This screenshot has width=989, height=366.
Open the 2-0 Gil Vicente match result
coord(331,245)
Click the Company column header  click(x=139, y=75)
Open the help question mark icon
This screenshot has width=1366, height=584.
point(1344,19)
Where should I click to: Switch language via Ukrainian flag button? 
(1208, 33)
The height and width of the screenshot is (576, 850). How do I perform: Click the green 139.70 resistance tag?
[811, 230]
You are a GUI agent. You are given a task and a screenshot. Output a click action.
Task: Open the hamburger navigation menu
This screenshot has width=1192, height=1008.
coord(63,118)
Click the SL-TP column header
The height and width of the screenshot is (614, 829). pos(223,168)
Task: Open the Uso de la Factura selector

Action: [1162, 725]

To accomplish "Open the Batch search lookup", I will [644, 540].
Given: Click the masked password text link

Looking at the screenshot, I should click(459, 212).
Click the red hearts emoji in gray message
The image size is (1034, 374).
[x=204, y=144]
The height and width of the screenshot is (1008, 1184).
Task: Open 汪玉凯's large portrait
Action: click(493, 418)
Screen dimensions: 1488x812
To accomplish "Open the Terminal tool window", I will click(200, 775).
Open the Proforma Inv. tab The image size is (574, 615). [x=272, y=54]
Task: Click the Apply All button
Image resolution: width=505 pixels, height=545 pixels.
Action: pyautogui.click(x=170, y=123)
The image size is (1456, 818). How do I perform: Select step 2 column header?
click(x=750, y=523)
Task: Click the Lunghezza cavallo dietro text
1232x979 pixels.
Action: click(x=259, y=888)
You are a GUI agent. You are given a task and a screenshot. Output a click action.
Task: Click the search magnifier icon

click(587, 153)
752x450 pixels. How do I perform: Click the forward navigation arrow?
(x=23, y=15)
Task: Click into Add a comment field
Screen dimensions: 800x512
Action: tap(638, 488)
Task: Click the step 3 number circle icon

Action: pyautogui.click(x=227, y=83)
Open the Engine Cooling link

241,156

=====

THE TASK:
Would you please output every record again, exactly?

SOLUTION TO THIS EXERCISE:
This screenshot has width=989, height=366.
Open the 2-0 Gil Vicente match result
coord(331,245)
Click the Company column header  click(x=139, y=75)
Open the help question mark icon
This screenshot has width=1366, height=584.
point(1344,19)
Where should I click to: Switch language via Ukrainian flag button? 
(1208, 33)
The height and width of the screenshot is (576, 850). How do I perform: Click the green 139.70 resistance tag?
[811, 230]
You are a GUI agent. You are given a task and a screenshot. Output a click action.
Task: Open the hamburger navigation menu
This screenshot has width=1192, height=1008.
coord(63,118)
Click the SL-TP column header
The height and width of the screenshot is (614, 829). pos(223,168)
Task: Open the Uso de la Factura selector

Action: [1162, 725]

To accomplish "Open the Batch search lookup", I will [644, 540].
Given: Click the masked password text link

Looking at the screenshot, I should click(459, 212).
Click the red hearts emoji in gray message
The image size is (1034, 374).
[x=204, y=144]
The height and width of the screenshot is (1008, 1184).
Task: Open 汪玉凯's large portrait
Action: click(493, 418)
Screen dimensions: 1488x812
To accomplish "Open the Terminal tool window", I will click(200, 775).
Open the Proforma Inv. tab The image size is (574, 615). [x=272, y=54]
Task: Click the Apply All button
Image resolution: width=505 pixels, height=545 pixels.
Action: pyautogui.click(x=170, y=123)
The image size is (1456, 818). How do I perform: Select step 2 column header?
click(x=750, y=523)
Task: Click the Lunghezza cavallo dietro text
1232x979 pixels.
Action: click(x=259, y=888)
You are a GUI agent. You are given a task and a screenshot. Output a click action.
Task: Click the search magnifier icon

click(587, 153)
752x450 pixels. How do I perform: Click the forward navigation arrow?
(x=23, y=15)
Task: Click into Add a comment field
Screen dimensions: 800x512
Action: tap(638, 488)
Task: Click the step 3 number circle icon

Action: pyautogui.click(x=227, y=83)
Open the Engine Cooling link

241,156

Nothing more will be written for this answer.